Os desafios da inclusão de pessoas com autismo no Brasil

Enviada em 20/07/2022

Segundo dados pesquisados pelo Center of Diseases Control and Prevention (CDC), dos Estados Unidos, em 2018, a proporção entre as crianças é de que uma a cada 44 possui o Transtorno do Espectro Autista (TEA), o que resulta em dois milhões de brasileiros. No entanto, o número não é preciso, pois muitos não têm o fácil acesso a um diagnóstico e, consequentemente, a falta de informações gera uma dificuldade na inclusão dos autistas no Brasil.

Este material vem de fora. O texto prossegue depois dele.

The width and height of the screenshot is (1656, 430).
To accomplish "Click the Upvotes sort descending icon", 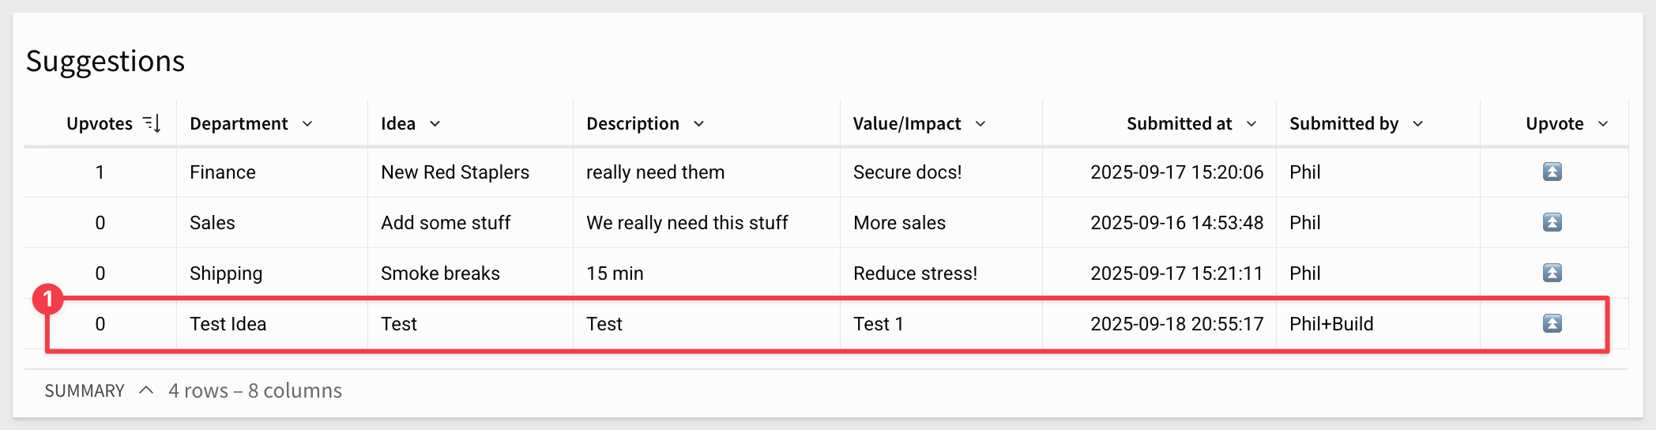I will click(152, 123).
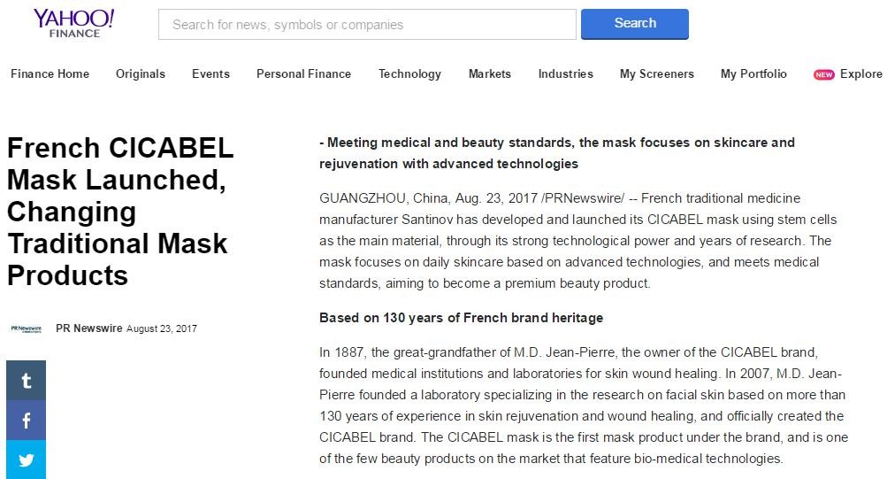Go to Markets page
887x479 pixels.
tap(489, 74)
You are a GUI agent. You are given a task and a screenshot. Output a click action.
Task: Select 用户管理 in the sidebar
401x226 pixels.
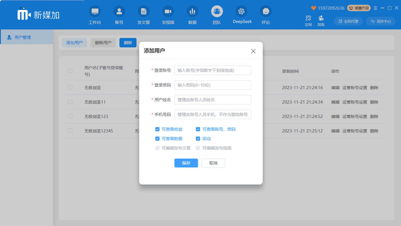tap(23, 37)
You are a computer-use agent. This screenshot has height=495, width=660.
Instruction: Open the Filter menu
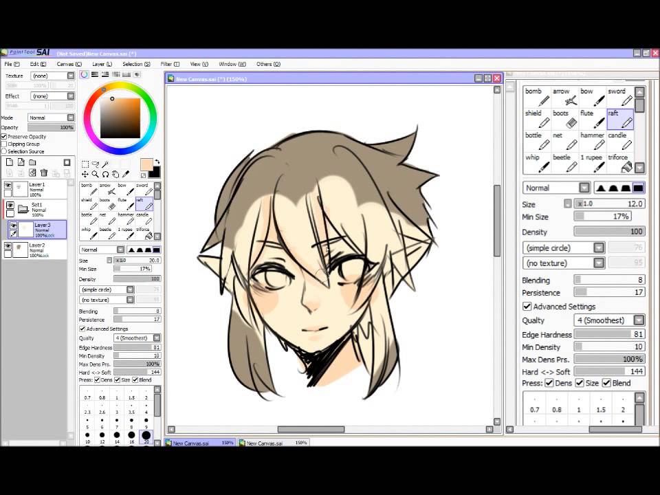pyautogui.click(x=169, y=64)
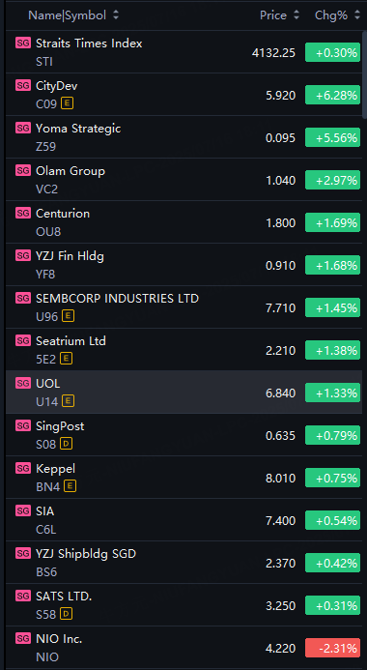Sort by Price using sort arrows
The height and width of the screenshot is (670, 367).
click(x=296, y=15)
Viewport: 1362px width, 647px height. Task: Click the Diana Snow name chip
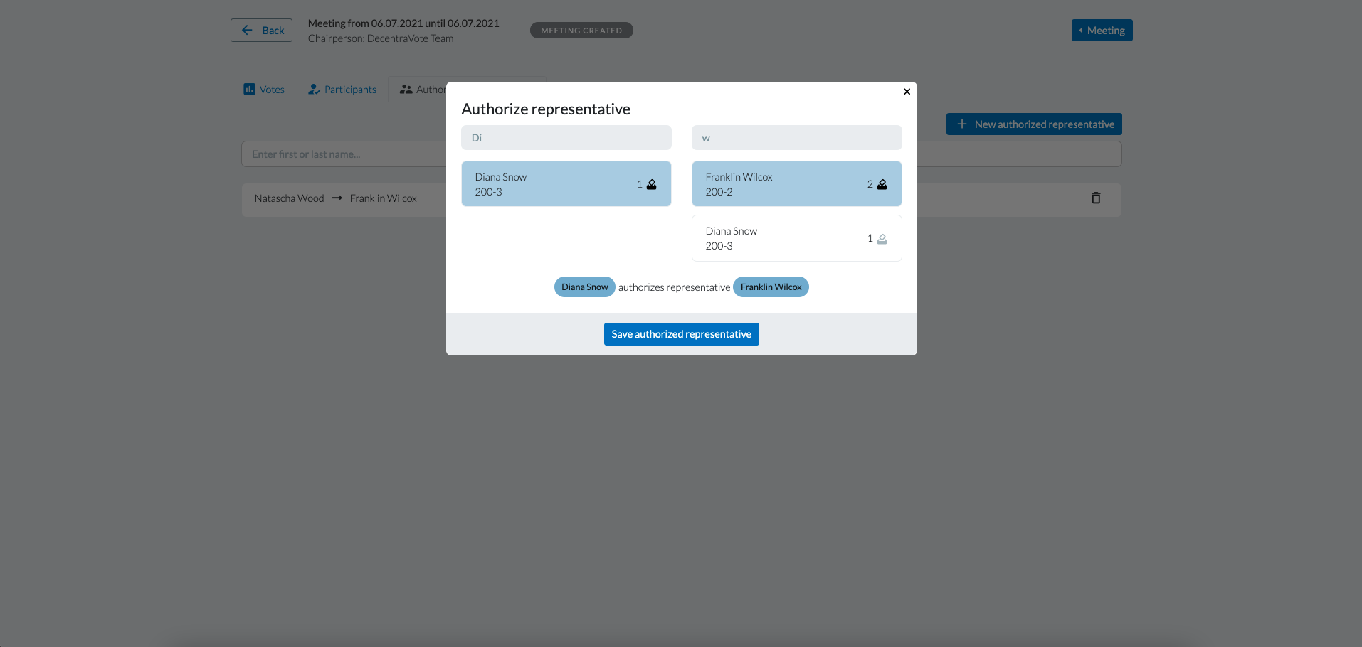tap(584, 287)
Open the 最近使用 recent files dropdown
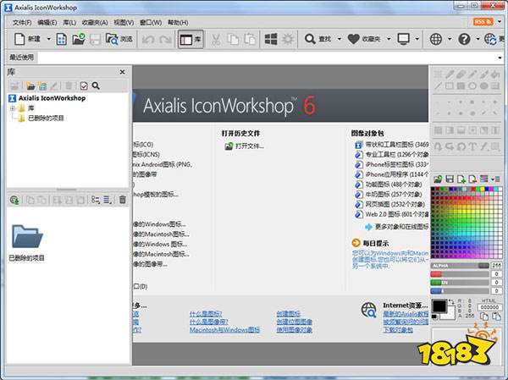Screen dimensions: 508x380 point(254,57)
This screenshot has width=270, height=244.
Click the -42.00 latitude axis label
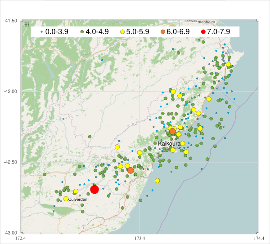(x=10, y=92)
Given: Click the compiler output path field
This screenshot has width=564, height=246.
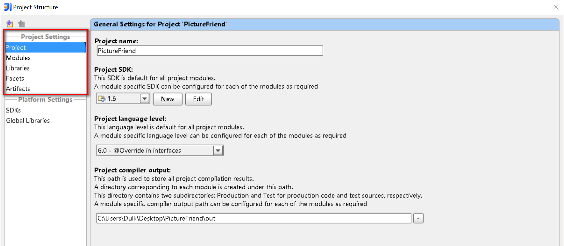Looking at the screenshot, I should 254,218.

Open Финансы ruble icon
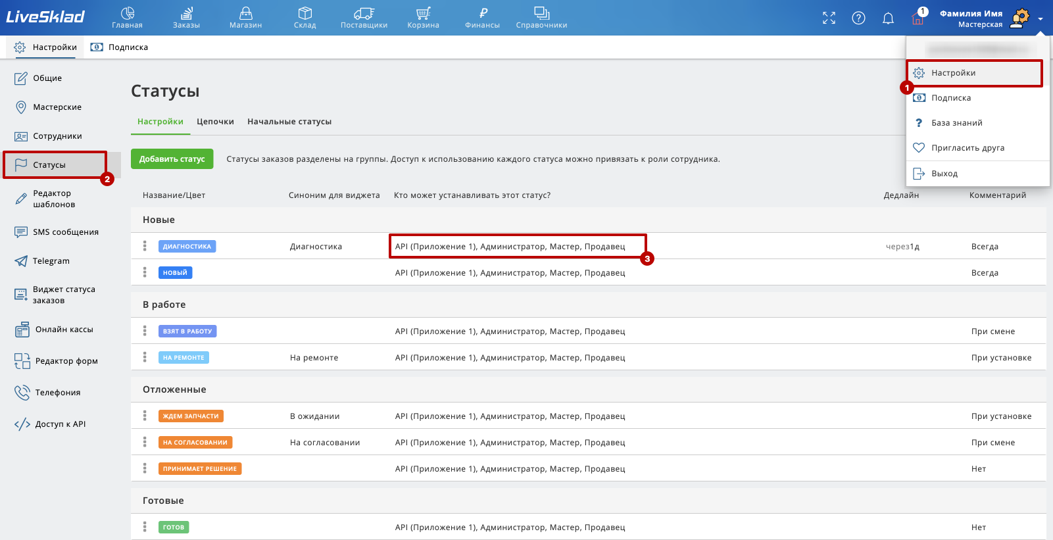click(482, 13)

Em primeiro lugar, é necessário expor o impasse na hora do diagnóstico. O TEA é um transtorno que apresenta sinais logo na infância. Porém, é comum, infelizmente, a detecção tardia em razão da falta de preparo nos hospitais públicos e privados do atendimento a essas pessoas. Em 2021, foi registrado um caso na Comissão de Defesa dos Direitos das Pessoas com Deficiência da Câmara no qual representantes de indivíduos com o transtorno denunciavam o despreparo do Sistema Único de Saúde (SUS) no atendimento.

Paralelamente, com a inexistência ou o atraso de um diagnóstico, as informações sobre o autismo torna-se escassa e os outros órgãos da sociedade, como a escola, acabam saindo prejudicados por não apresentarem soluções para incluir esses indivíduos, oferecendo um péssimo acolhimento e indo contra o Art. 27 da Lei 13.146/15, a qual garante a inclusão da pessoa com deficiência em todos os níveis e aprendizado ao longo da vida.

Sendo assim, é válido apresentar uma intervenção nesse problema, visando superar esses desafios. Assim, é imprescindível que o Ministério da Saúde, em parceria com o Ministério da Educação, promova palestras de conscientização sobre o autismo e a importância de um rápido diagnóstico, a fim de criar um impacto maior na sociedade sobre o TEA. Essa ação deve ser feita nos hospitais, centros de saúde e nas escolas, já em busca de alertar sobre a necessidade de inclusão e como o processo precisa ser realizado.